Growing up in the woods of Florida you become all too familiar with them.
Yes, exactly. We've called them banana spiders while knowing there are totally different spiders elsewhere in the world that are actually real banana spiders. We've called them orb weavers. I guess Joro is the new name now.
I have to imagine they have a huge impact on the ecosystem. When I saw them in Mexico (near Puerto Vallarta), they had blanketed over the entire trail with dense webs. It covered virtually all of the open aerial space in the forest. There's so many of them and they're so large, they must be eating a ton of the available food.
They took over my yard last summer. Even my weather station got the anemometer so wrapped up in Joro webs that it couldn't move anymore. Any part of the yard I hadn't been in for more than a couple of days, I'd carry a stick to clear the way. I felt bad for delivery drivers because houses like mine with a breezeway to the front door were guaranteed to have several Joro webs at body level. If I had a delivery scheduled, I'd go out in the morning and clear a path. Hopefully birds will take a liking to the spiders and their numbers will be kept in check. Combine this with the newly arrived kudzu beetles that are reducing the biomass of kudzu, Georgia and surrounding states are in for a good bit of change this decade.
Think about all the mosquitos, stink bugs, yellow jackets and false ladybugs they're eating though. Pretty much everything they eat is something you don't want in your yard. I try to leave the webs intact, but I guess I'd feel differently if my yard went "Kingdom of the Spiders" like yours did.
I know ecologists are always concerned about invasive species, but I do sometimes wonder… in the natural world, species sometimes end up moving from place to place, they compete, one of them (maybe the former outsider) wins, and a new status quo is established.

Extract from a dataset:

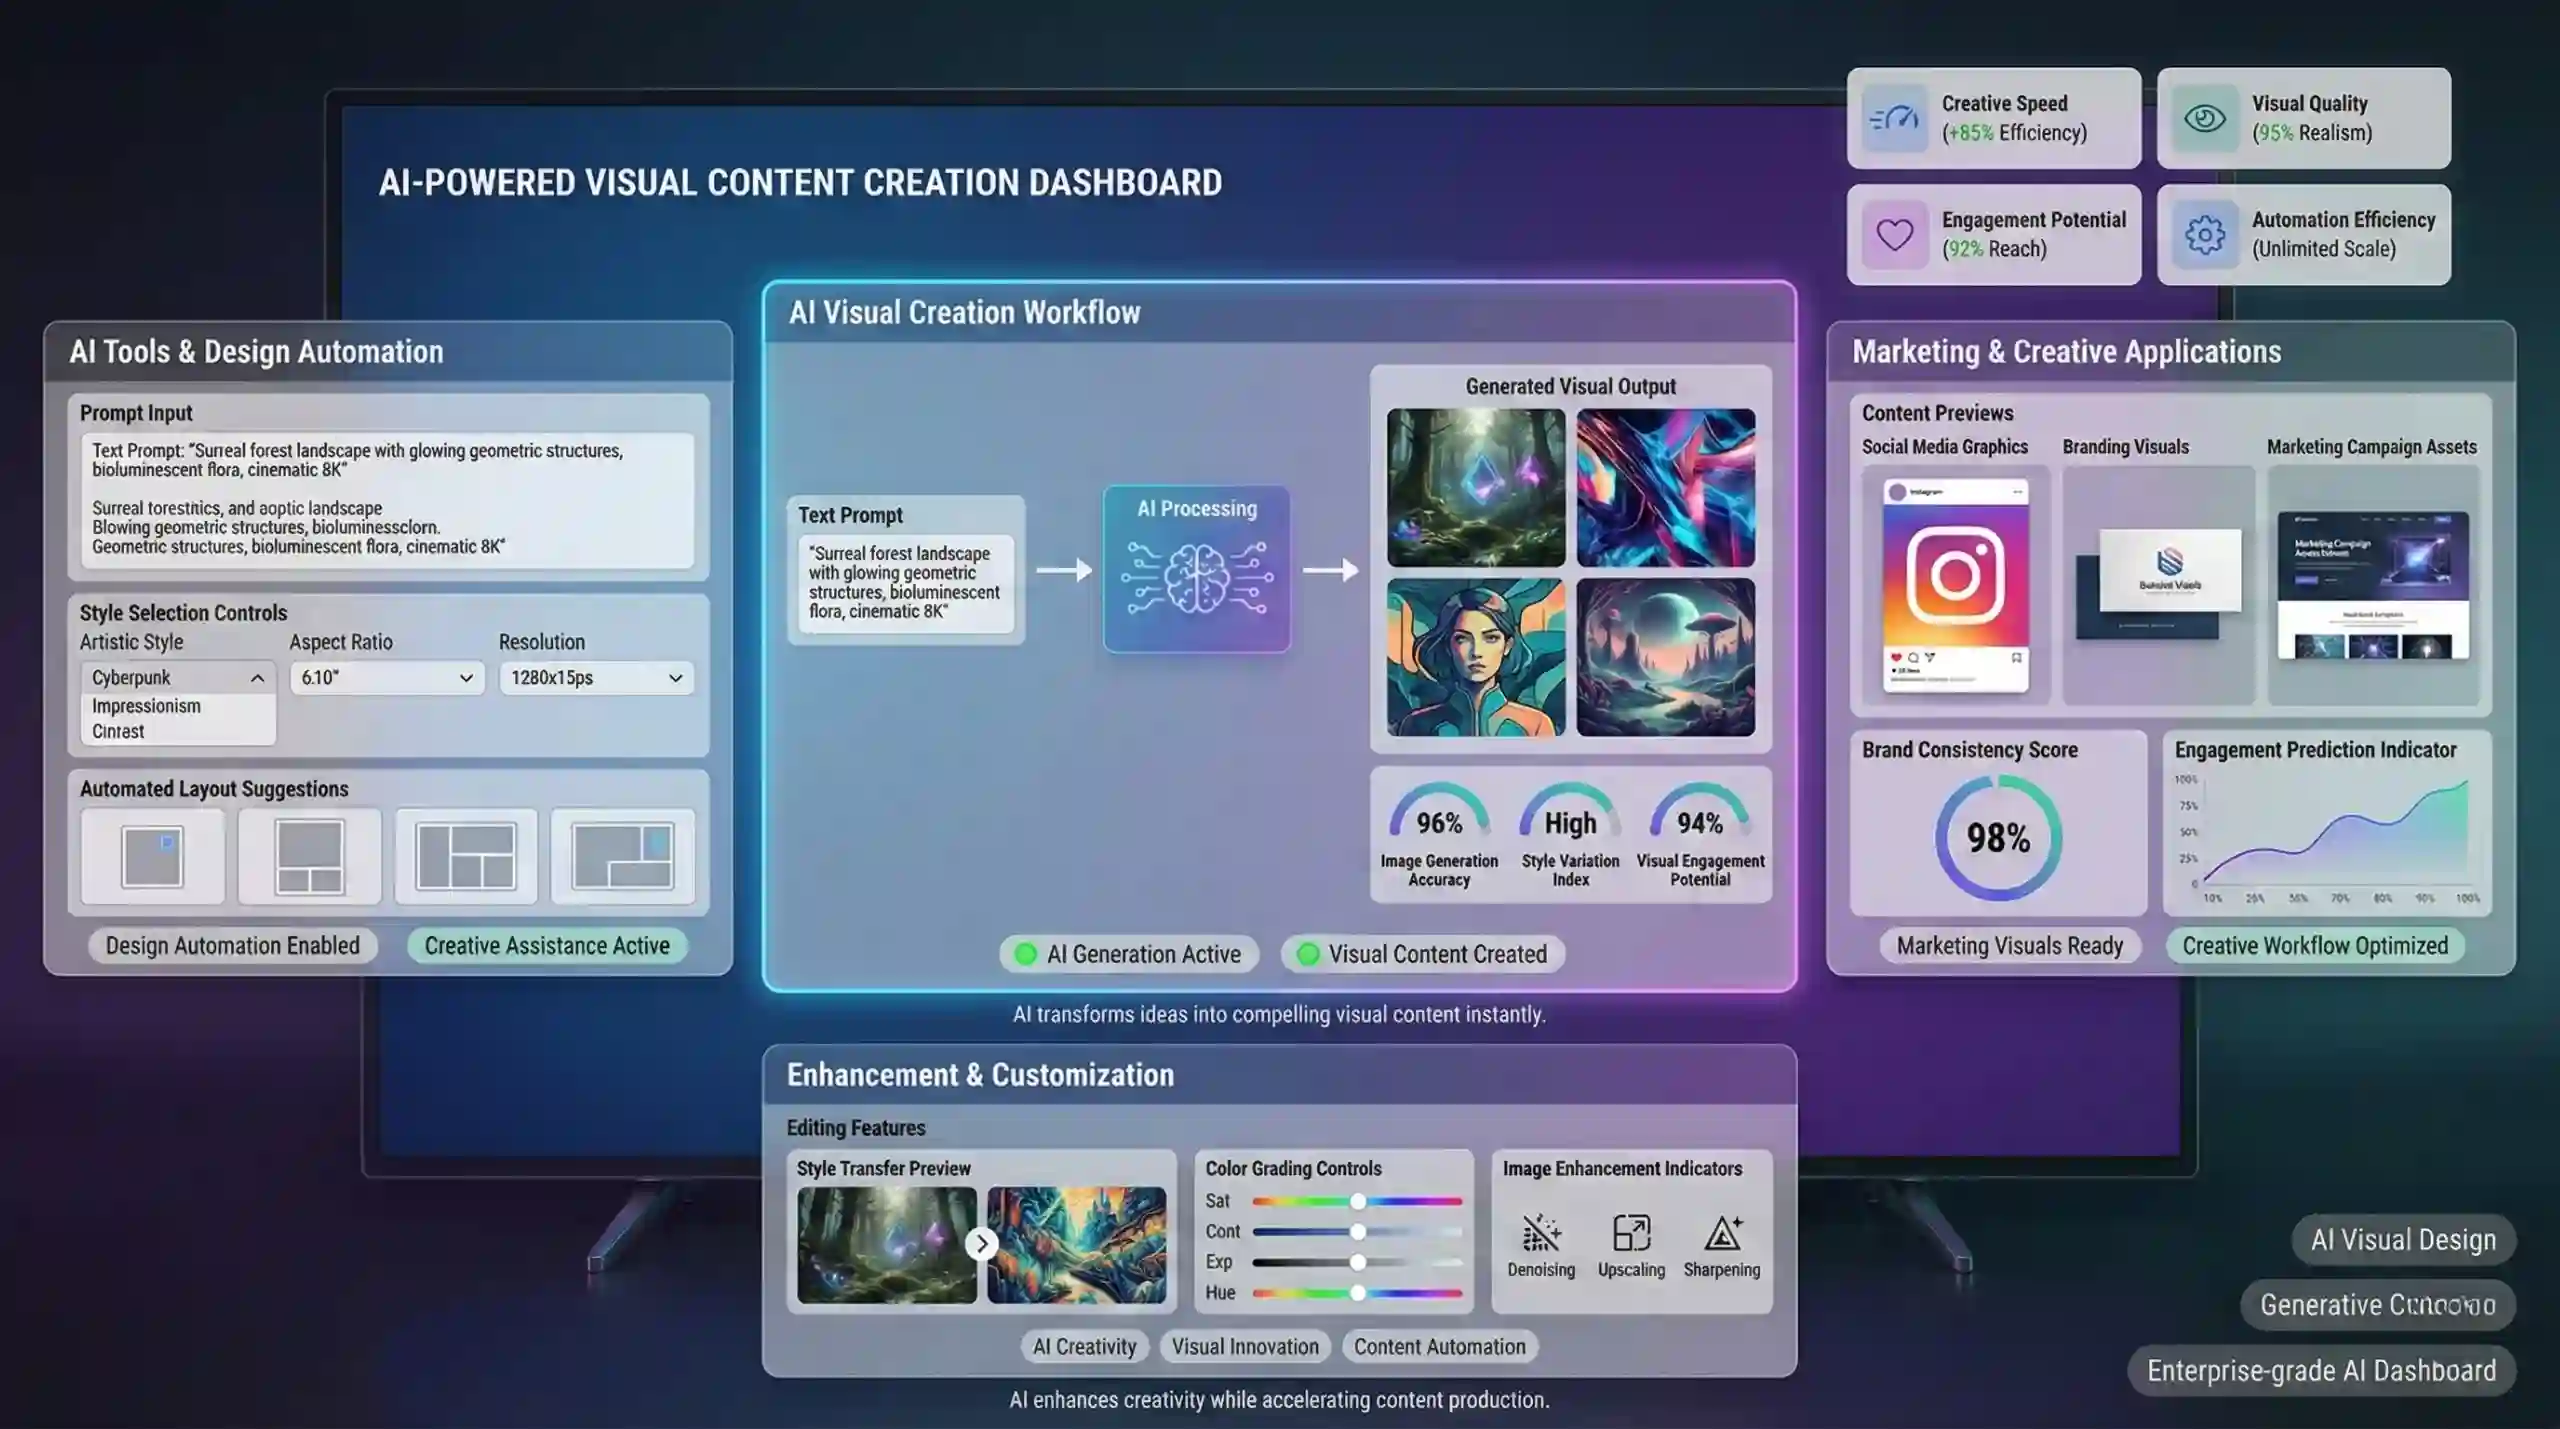This screenshot has width=2560, height=1429.
Task: Click the Design Automation Enabled button
Action: (232, 946)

Is it really so bad?
I mean, it you own an apple orchard and some sort of apple eating bug shows up, that’ll ruin your business. But that’s just humans trying to impose order on the more dynamic natural world.
I can’t really get too worried about these invasive, unusually peaceful spiders. And they are pretty.
> in the natural world, species sometimes end up moving from place to place
I think the difference here is the small scale for time and the large scale for space. With humans moving these animals around the planet and mixing ecosystems you end up forcing competition that reduces overall biodiversity.
A great example is "outdoor cats" - they're brought in by people and end up endangering the local small fauna. It's not "bad" if you like cats and don't like birds, but it leads to less species overall and I think that's the main concern.
> that’s just humans trying to impose order on the more dynamic natural world
I'd argue in this case nature is less dynamic and slow moving, we're causing the disruption - not failing to handle a natural change.
As long as we aren't jettisoning tons of organic material off planet we are fine. Sometimes an asteroid hits the planet, that certainly kills things a lot faster than we ever could, and this disturbance exposed ecological niches that our ancestors took advantage of leading to our own time on this planet.
Yes, the world's biodiversity will be fine after an extinction event. Eventually. I don't want humanity to have to live through a million years of the aftermath of one though.
For those unfamiliar, Jonathan Pruitt is a _former_ Professor charged with falsifying massive amounts of data relating to spider behavior. I was under the impression that most of his papers had been retracted.
I was not expecting anyone to reference his work. I will have to check it out, to see if this is still commonplace in the field - based on the hubbub and furor and #Pruittgate hashtags during the pandemic years, I was under the impression that spider biology was set back 10 years and nobody would touch the guy with a 10-foot pole.